Questa tecnica, tuttavia, mostrò presto i suoi limiti, perché i colori del quadro apparivano desaturati, quasi fossero velati di grigio. L’allievo di Seurat, Paul Signac, criticò questo metodo osservando che i colori complementari, se sono giustapposti su una zona sufficientemente ampia, si esaltano a vicenda per effetto di contrasto, se invece vengono fusi, anche otticamente, si spengono reciprocamente, neutralizzandosi. E Signac sviluppò allora la tecnica del divisionismo, dove le singole macchie di colore sono più grandi, così da non essere fuse dall’occhio e da poter creare invece effetti locali di contrasto cromatico tali da esaltare le tinte. D’altra parte il divisionismo rende meno nitidi i contorni delle forme che appaiono più statiche e schematiche a confronto di quelle dell’impressionismo.
La questione forma-colore, che ha a lungo interessato i pittori dal Rinascimento in poi, deriva dalla diversa capacità di trasmettere un messaggio sulla forma, e quindi sulla profondità e sulla distanza, da parte del contrasto tra chiaro e scuro rispetto al colore.
In molti pittori del Cinquecento e Seicento, tra cui Caravaggio e Rembrandt, vi è stata una prevalenza dell’uso del contrasto tra chiaro e scuro, rispetto al contrasto di solo colore. Bisogna arrivare all’impressionismo per ritrovare un ruolo prevalente del colore e del contrasto cromatico. Si veda, per es., il dipinto Londres, le Parlement. Trouée de soleil dans le brouillard (1904, conservato al Musée d’Orsay di Parigi) di Monet, dove prevale largamente il contrasto cromatico. E già Paul Cézanne, come ha scritto Matisse, aveva creato volumi solo di colore. Poi, con Matisse stesso e con i Fauves, si arrivò agli inizi del Novecento a un’esaltazione dei colori puri e alla definizione delle forme soltanto mediante questi. Il colore diventa un messaggio di per sé, così che eliminarlo dai quadri dei pittori di questo movimento significa impoverirne sostanzialmente il messaggio nonché la ricchezza estetica. Matisse dipinse la prima versione della sua Danse (1909, ora conservato a New York nel Museum of Modern Art) con tre soli colori, e la descrive così: «Per il cielo un bel blu, il più blu dei blu […], e lo stesso vale per il verde della terra, per il vermiglione vibrante dei corpi» (cit. in G.C. Argan, L’arte moderna 1770/1970, 1970, p. 314).

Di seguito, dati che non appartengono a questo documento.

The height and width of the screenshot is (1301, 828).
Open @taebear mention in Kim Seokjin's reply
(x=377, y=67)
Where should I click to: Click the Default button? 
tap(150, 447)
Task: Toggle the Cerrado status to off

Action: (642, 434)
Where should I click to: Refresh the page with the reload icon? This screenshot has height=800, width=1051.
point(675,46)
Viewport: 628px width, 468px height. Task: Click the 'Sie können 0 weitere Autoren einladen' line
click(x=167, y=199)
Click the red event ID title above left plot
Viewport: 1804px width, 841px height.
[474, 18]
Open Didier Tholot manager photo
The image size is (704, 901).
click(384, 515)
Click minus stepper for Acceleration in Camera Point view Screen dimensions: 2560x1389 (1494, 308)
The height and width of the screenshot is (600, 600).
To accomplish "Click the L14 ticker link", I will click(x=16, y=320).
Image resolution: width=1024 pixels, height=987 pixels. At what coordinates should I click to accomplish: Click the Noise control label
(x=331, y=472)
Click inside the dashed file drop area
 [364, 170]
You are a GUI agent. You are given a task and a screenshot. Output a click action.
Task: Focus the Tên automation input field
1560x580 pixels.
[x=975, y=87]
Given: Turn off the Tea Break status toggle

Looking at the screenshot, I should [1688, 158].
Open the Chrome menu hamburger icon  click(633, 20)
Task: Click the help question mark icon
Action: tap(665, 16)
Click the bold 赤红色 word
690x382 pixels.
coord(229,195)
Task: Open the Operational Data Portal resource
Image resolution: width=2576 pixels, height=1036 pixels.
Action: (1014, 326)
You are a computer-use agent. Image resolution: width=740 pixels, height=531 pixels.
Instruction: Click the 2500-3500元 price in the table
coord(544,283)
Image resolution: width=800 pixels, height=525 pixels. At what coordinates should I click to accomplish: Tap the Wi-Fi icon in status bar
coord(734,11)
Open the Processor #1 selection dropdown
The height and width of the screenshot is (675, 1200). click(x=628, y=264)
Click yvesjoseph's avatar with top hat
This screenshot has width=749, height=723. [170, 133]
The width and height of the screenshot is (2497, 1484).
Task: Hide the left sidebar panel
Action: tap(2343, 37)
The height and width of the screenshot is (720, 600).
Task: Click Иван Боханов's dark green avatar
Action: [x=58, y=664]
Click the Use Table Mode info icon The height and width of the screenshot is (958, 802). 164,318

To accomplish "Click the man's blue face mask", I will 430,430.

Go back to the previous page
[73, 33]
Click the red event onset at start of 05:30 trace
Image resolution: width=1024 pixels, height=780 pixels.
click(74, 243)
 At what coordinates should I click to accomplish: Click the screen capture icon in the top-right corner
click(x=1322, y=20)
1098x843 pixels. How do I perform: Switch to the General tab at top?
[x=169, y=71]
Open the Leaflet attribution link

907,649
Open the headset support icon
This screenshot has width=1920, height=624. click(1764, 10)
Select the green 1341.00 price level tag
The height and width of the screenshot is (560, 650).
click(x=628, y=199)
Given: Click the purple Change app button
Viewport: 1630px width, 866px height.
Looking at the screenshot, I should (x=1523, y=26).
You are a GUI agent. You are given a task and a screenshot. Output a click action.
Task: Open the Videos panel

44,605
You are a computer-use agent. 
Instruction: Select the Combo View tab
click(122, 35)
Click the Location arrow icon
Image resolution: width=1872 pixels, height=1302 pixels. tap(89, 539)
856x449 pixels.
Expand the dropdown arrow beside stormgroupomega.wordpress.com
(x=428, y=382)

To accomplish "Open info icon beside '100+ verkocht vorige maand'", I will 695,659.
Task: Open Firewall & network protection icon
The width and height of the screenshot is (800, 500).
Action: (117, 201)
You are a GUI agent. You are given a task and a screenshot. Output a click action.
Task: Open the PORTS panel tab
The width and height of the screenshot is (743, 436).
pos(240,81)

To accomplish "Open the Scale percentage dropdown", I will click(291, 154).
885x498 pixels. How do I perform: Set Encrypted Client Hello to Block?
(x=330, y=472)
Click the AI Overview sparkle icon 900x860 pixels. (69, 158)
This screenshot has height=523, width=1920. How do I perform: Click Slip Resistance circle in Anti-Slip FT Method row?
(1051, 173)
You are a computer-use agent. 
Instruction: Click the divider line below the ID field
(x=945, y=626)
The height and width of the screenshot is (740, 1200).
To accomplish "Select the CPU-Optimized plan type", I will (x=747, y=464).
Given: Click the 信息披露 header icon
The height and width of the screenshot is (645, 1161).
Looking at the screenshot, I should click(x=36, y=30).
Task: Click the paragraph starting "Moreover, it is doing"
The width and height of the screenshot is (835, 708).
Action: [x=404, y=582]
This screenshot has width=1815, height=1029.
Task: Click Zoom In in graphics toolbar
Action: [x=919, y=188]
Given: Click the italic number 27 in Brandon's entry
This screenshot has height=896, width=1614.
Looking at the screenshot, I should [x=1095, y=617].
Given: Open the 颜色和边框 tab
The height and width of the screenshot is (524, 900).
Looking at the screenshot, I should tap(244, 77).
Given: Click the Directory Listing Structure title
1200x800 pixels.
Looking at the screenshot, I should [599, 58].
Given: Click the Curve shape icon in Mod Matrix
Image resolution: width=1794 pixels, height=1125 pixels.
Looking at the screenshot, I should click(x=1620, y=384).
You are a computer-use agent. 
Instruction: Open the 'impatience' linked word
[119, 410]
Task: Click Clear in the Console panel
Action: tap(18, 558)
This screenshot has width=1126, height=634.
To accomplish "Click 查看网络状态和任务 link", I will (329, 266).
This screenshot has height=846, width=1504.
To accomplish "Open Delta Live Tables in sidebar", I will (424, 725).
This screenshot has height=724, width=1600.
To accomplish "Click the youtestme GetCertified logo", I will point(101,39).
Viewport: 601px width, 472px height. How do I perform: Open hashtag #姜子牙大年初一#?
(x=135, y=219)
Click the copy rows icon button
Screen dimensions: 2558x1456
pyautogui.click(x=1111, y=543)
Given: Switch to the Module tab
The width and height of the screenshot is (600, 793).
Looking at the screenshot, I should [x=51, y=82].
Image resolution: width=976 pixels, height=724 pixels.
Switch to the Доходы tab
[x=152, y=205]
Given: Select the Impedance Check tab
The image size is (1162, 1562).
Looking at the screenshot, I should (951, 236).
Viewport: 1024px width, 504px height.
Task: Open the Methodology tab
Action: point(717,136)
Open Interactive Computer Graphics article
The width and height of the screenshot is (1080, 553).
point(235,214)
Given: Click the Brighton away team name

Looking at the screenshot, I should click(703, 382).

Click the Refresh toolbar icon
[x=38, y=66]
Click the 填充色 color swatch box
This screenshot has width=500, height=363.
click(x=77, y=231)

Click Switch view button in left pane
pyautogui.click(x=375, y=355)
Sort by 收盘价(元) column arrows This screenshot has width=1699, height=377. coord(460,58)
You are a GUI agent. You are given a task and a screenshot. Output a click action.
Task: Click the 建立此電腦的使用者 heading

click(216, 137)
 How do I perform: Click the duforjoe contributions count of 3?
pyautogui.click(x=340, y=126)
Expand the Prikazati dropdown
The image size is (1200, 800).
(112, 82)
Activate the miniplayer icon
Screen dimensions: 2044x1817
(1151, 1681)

Successivamente, con l’avvento della pittura astratta, scomparve la rappresentazione della forma come tale, e il contenuto del quadro poté essere rappresentato dal solo colore. Così è in Vasilij V. Kandinskij e in altri pittori più recenti, per es. Mark Rothko. Per quest’ultimo il colore assume un significato simbolico e i suoi quadri possono essere fatti di solo colore; Kandinskij, in Über das Geistige in der Kunst (1912; trad. it. 1940), sottolinea gli aspetti psicologici del colore. Tuttavia, il motivo perché il messaggio dato dal colore sia psicologicamente così importante è per ora impossibile spiegarlo dal punto di vista delle scienze della visione. Ha scritto Matisse: «Il colore contribuisce a esprimere la luce, non in quanto fenomeno fisico, ma la sola luce che effettivamente esiste, quella del cervello dell’artista» (Écrits et propos sur l’art, 1972; trad. it. 2003, p. 156).